Of course, you could remove Eden with all his pull-popping havits, but then you probably remove the Suez Crisis with him.
didn't most British politicians want something to be done about Nasser and to return the Suez to British control
 
OTL the Suez Crisis was the beginning of the re-alignment of UK's foreign policy towards the one of USA, while they had been closer to France previously.

If it were successful, it would strengthen the french-british relationship. That would also prevent the rehabilitation of Germany in France, and thus the creation of EEC as we know it.
 
Eisenhower later regretted not supporting Britain over Suez...

...So he must have felt there was a hope to improve the situation.

I think that Egypt could have received the Suez Canal dues whilst doing little but tolerate an Anglo-French Canal Zone that also paid Egypt for the Sweetwater Canal freshwater.

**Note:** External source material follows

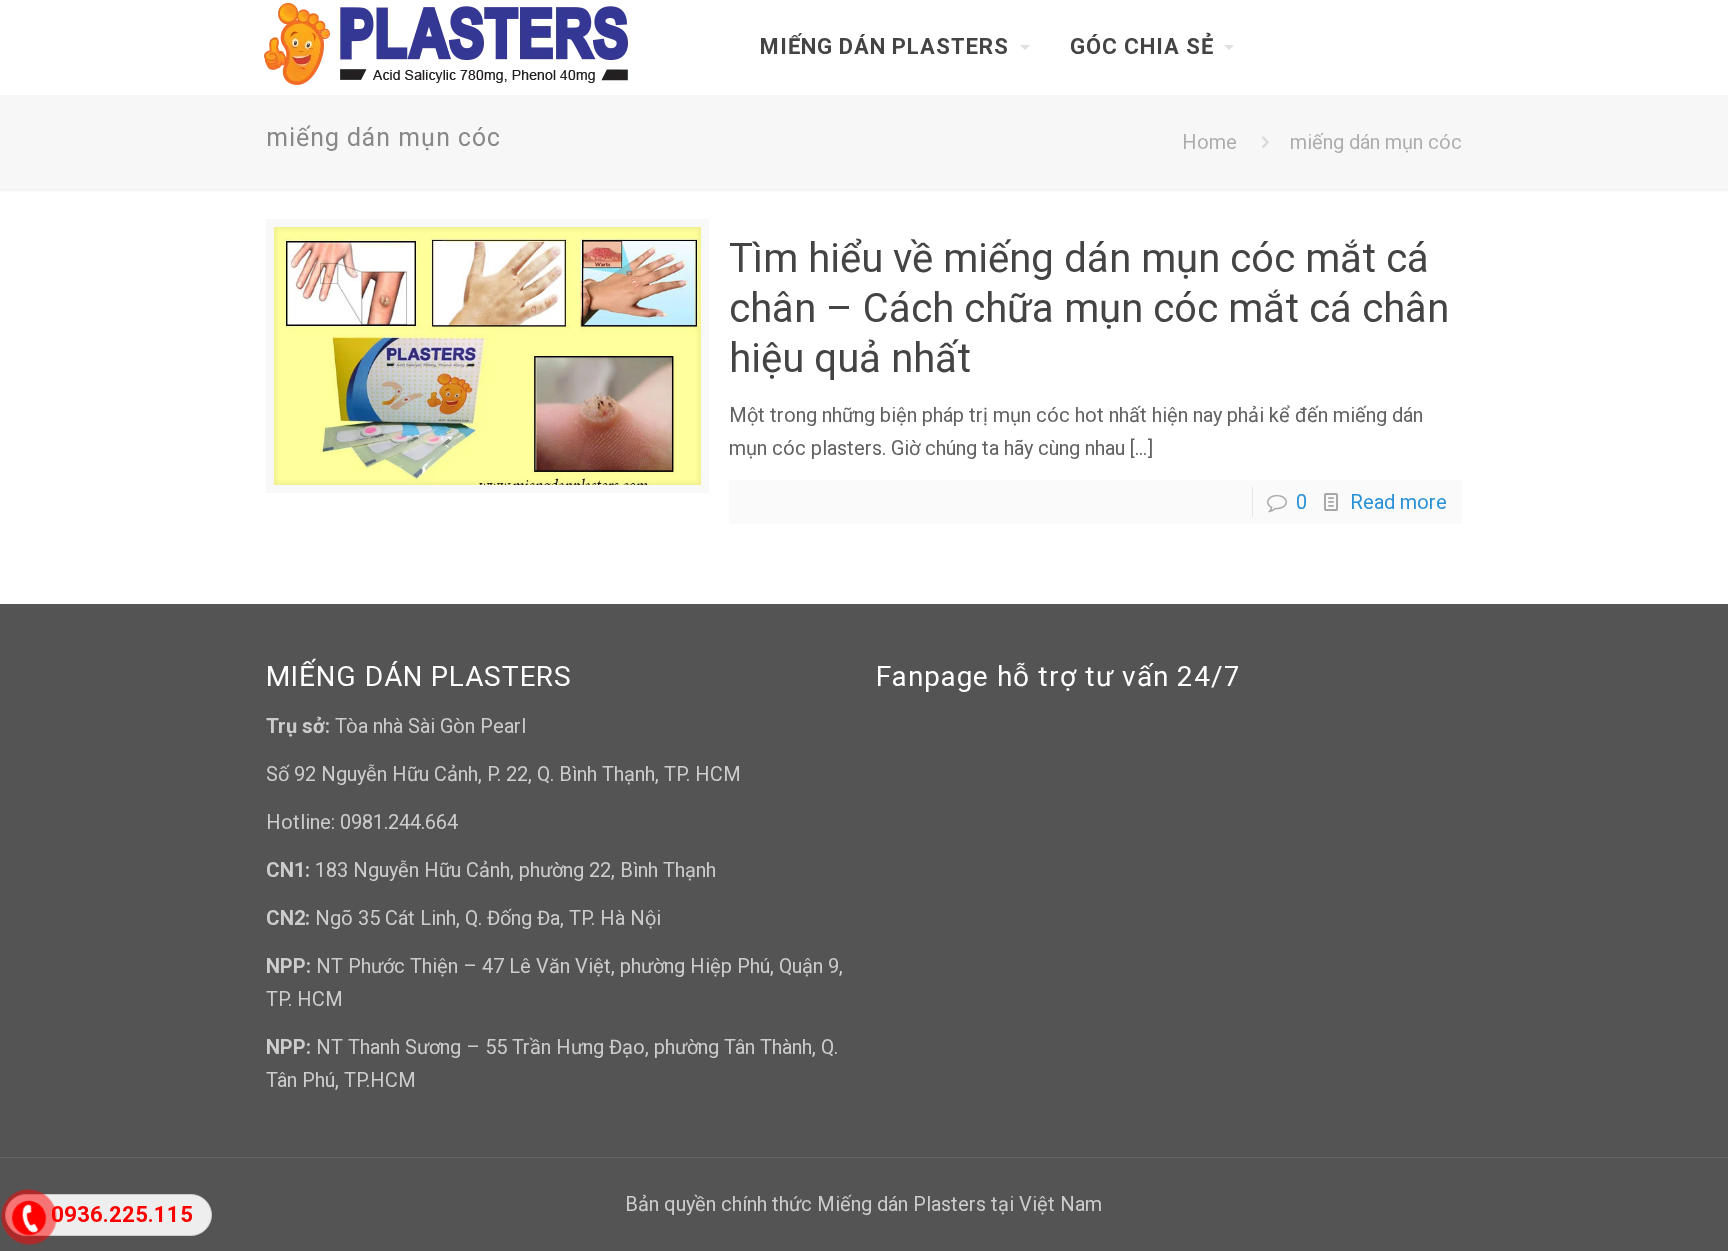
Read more (1398, 502)
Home (1209, 142)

A major advantage for Egypt would have been that Israel would be deterred from invading the Sinai, which might also receive a little development cash.

Egypt would have little interest in involving itself in Syrian-inspired quarrels with Israel and would retain the Gaza Strip (somehow that always makes me think of a seedy nightclub).

And Egypt would have access to English and French weaponry... Centurions for the Egyptian Army, anybody? Better than SAM-2 missiles pranged by the Heil Avir Israel, anyhow...
 
Any regime imposed upon Egypt would have essentially no popular support. As soon as the UK and France leave, the regime will fall.

Was Farouk completely discredited?
Or...what about putting the Copts on top? It worked for the Alawites in Syria.

Nasser was arming civilians and British forces were literally knocking on doors to see who was civilian and who was not as Eden gave them strict orders not to kill any civilians.

Any chance of a less civilised approach? Say, blockade the city and trade food for guns?
But then, time was against the invaders.
 
Was Farouk completely discredited?
Or...what about putting the Copts on top? It worked for the Alawites in Syria.

Putting anyone on top tars them with association with the invaders. I don't think even Churchill at his worst would be foolish enough to try this.

Also, this feels like the fifth Suez thread in two months, and I can't be the only one who feels tired of it.